Mansur

SITUS PENDIDIK : Ust.MANSUR,A.Ma,S.Pd.I,M.Pd.I,Gr.

Kamis, 11 Juli 2019

ZAKAT PRODUKTIF






















ZAKAT PRODUKTIF 

Kemunculan istiah di atas dapat dikatakan sebagai sebuah bentuk “kritik” terhadap penyaluran zakat kepada  mustahiq yang pada umumnya bersifat konsumtif. Zakat yang diterima oleh mustahiq yang tersebut terakhir ini biasanya bersifat konvensional yaitu sekedar untuk memenuhi kebutuhan hidup sehari-hari yang sifatnya “menghabiskan”.

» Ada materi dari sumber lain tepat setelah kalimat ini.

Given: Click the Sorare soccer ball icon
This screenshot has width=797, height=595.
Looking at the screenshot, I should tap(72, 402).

Namun di sisi lain terdapat mustahiq yang keberadaannya masih produktif baik dari tenaga, ilmu dan ketrampilan. Maka untuk kriteria mustahiq yang tersebut terakhir ini  zakat  dapat diarahkan menjadi modal usaha untuk pengembangan kemampuan yang dimilikinya. Permasalahannya yang kemuidan muncul bagaimana hukum penyaluran zakat untuk modal usaha, berikut bahasannya. 

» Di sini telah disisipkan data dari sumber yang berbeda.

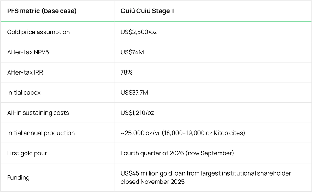Click the 'closed November 2025' line

pyautogui.click(x=152, y=182)
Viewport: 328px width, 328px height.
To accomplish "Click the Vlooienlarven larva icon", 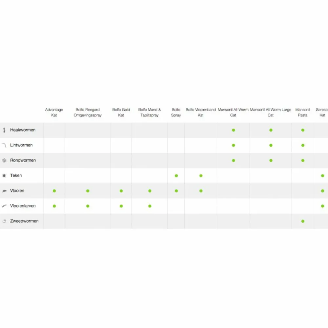I will pos(4,206).
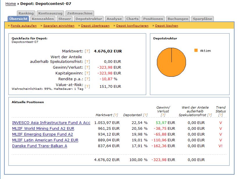Screen dimensions: 238x179
Task: Go to the Sparpläne tab
Action: (203, 19)
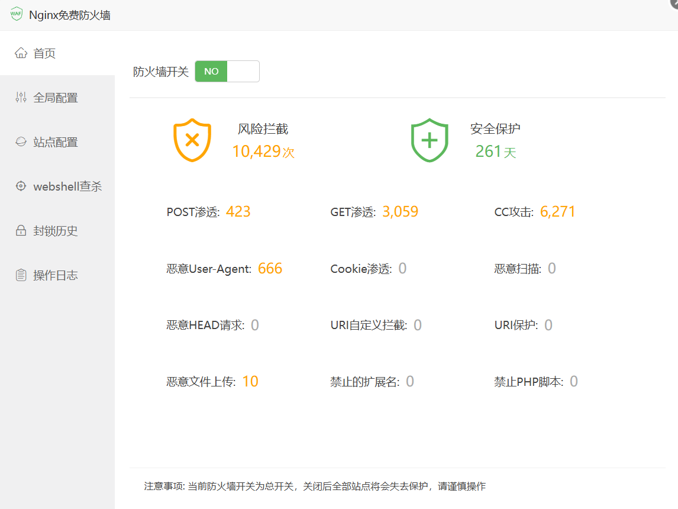Select 操作日志 in the sidebar

click(x=56, y=275)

1.  Gagasan Zakat Produktif 

Zakat merupakan ibadah maal (materi) yang memiliki fungsi strategis untuk membangun perekonomian ummat Islam. Kedukukannya sebagai salah satu rukun Islam menharuskan ummat Islam untuk mengimani dan melaksanakannya, sesekali orang yang menganggap zakat bukan rukun Islam, maka ia dapat dianggap kafir dan orang yang tidak berzakat padahal telah diwajibkan maka ia telah melakukan perbuatan dosa karena telah menolak perintah Allah dan  telah  mengabaikan hak para mustahiq.

Oleh karena itu, penunaian zakat bukan sekedar untuk menggugurkan kewajiban tapi berdampak positif kepada kehidupan sosial karena keberadaannya dapat mensejahterkan kehidupan bagi orang yang tidak mampu. 

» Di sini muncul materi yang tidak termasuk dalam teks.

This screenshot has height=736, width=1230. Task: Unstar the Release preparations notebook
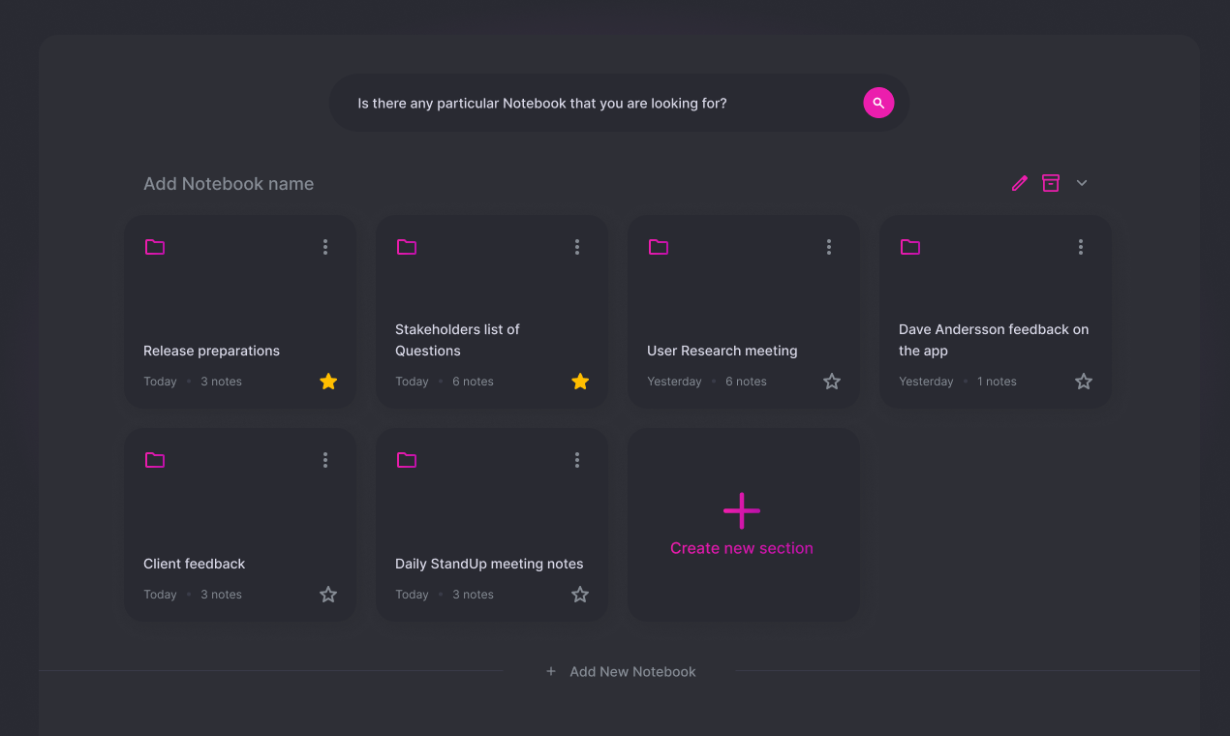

Bentuk dan macam zakat dalam Islam dengan melihat mustahiqnya dapat dibagi menjadi empat. 

Pertama: Konsumtif tradisional, seperti zakat fitrah. 

Kedua, konsumtif kreatif, contohnya bea siswa. Ketiga Produktif tradisional, seperti pemberian ternak dan alat pertukangan. Dan keempat produktif kreatif , yaitu zakat untuk modal usaha.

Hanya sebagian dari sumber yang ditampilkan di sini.